Consegna »
Disponi in una lista numerata le righe dell'elenco che iniziano da quella contenente "You are a GUI" e terminano con quella contenente "point(1185,162)", entrambe incluse. Tralascia le righe vuote e non aggiungere nessun'altra riga.

***** Elenco fornito *****

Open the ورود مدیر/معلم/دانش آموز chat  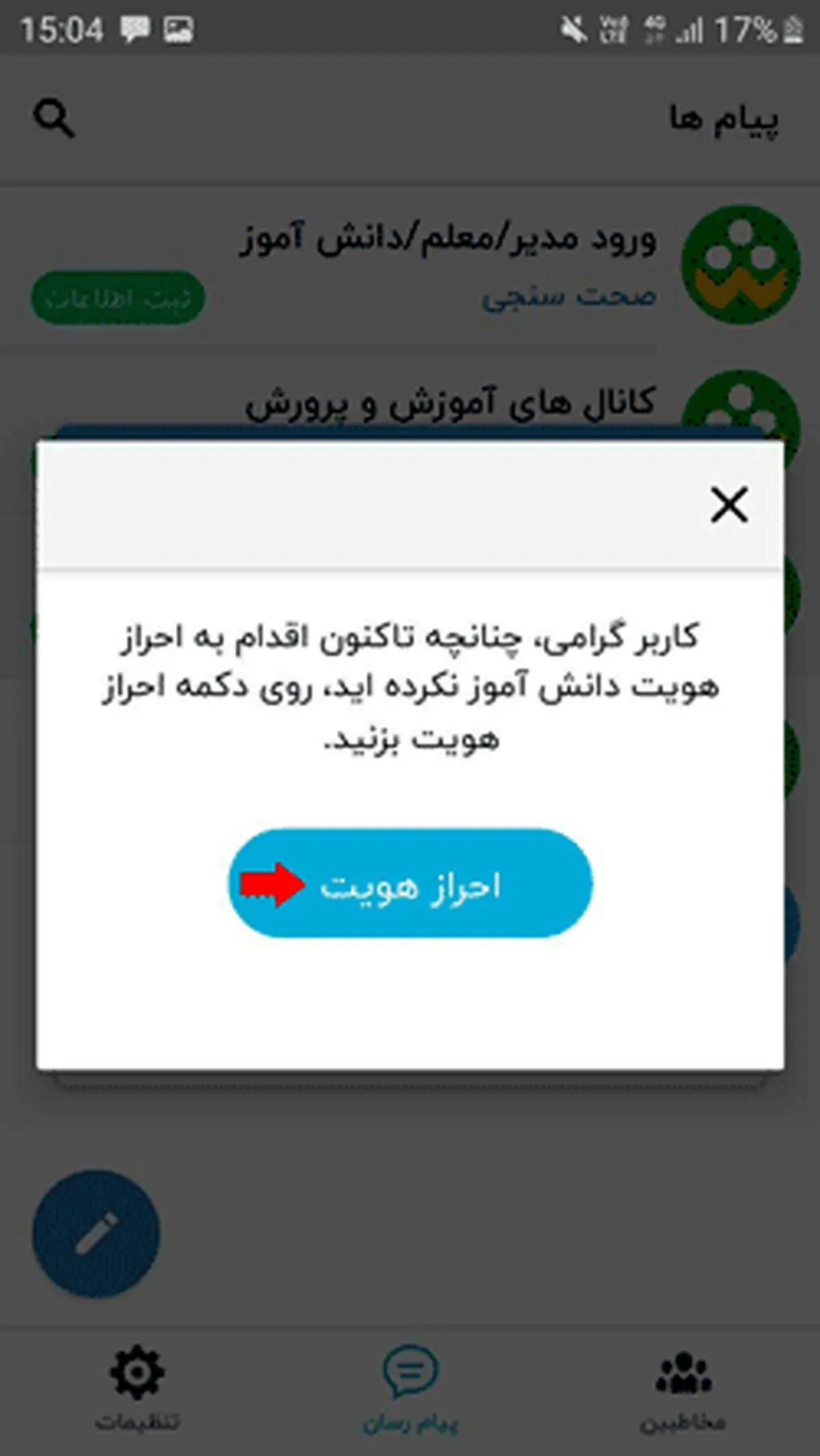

*****
***** Elenco fornito *****

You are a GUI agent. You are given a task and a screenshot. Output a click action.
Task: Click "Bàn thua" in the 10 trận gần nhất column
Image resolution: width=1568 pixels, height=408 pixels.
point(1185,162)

*****
***** Elenco fornito *****

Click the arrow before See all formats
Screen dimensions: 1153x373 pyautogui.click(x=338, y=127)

*****

Soluzione »
1. You are a GUI agent. You are given a task and a screenshot. Output a click action.
2. Task: Click "Bàn thua" in the 10 trận gần nhất column
3. Image resolution: width=1568 pixels, height=408 pixels.
4. point(1185,162)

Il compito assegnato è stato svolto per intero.